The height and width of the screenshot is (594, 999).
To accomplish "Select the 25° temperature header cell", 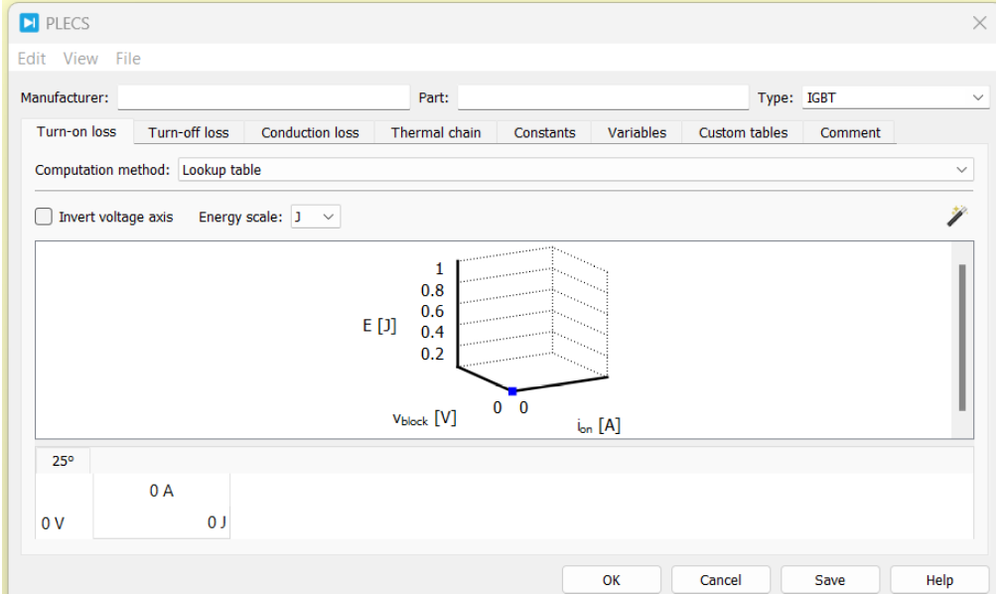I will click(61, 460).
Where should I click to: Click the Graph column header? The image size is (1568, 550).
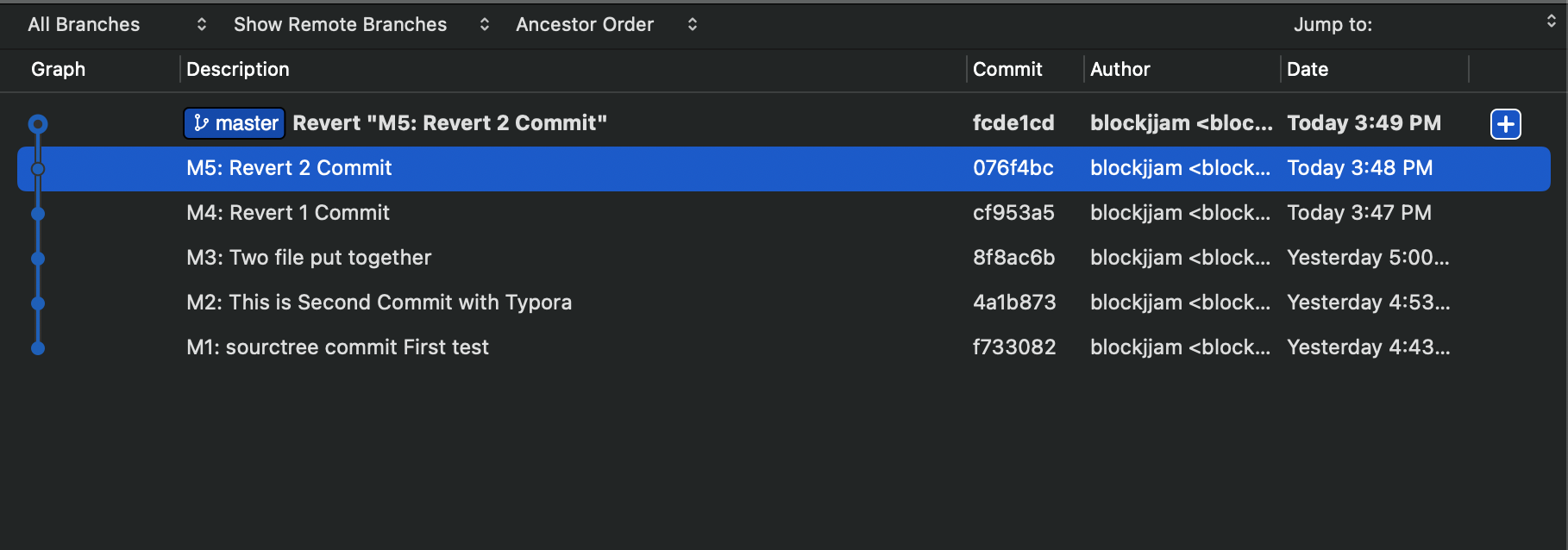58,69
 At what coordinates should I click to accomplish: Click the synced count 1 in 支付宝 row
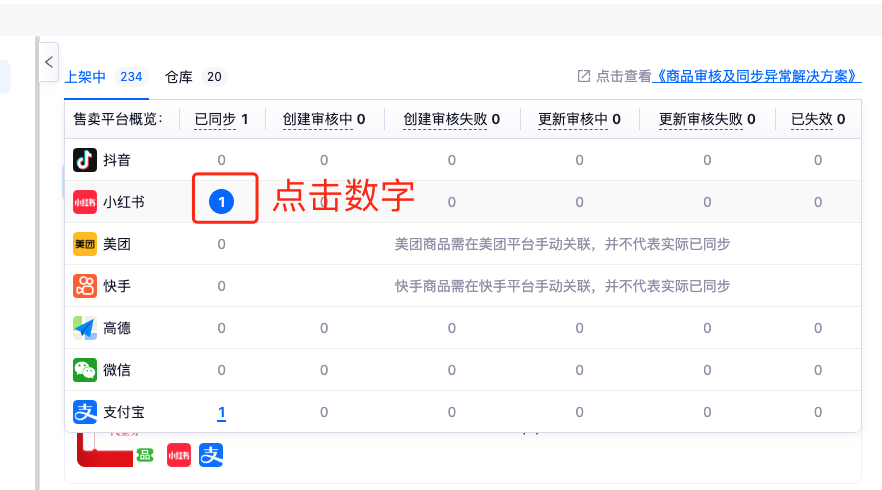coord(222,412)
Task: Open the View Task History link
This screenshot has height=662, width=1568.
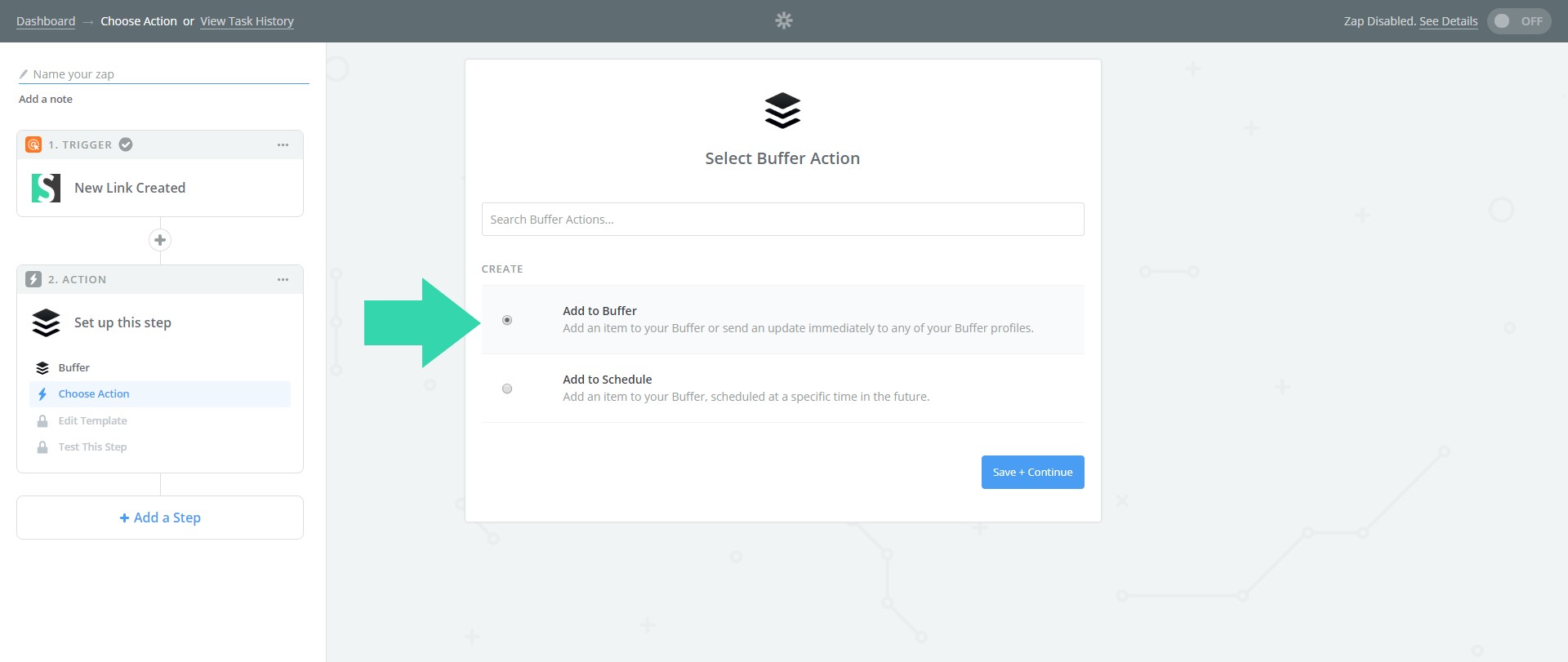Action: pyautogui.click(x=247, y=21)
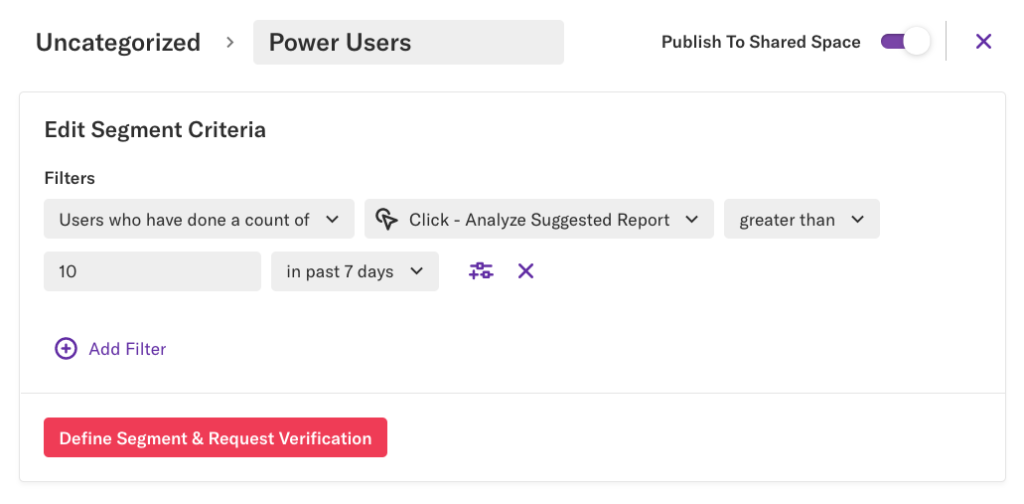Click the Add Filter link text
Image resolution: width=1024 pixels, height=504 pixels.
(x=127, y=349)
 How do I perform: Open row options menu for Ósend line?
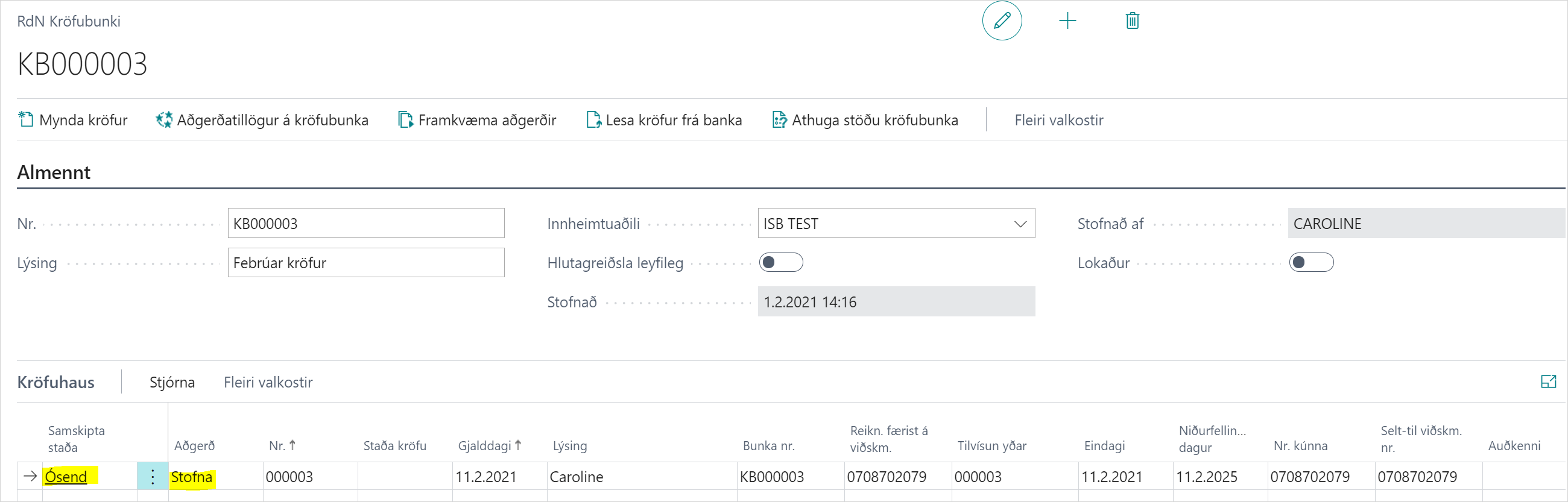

· · · · · · ·

• ACTION ITEM
Wherever a line above contains the string "Open", copy that line.

• EXERCISE SOLUTION
Task: Open the View Task History link
 How do I perform: Open row options menu for Ósend line?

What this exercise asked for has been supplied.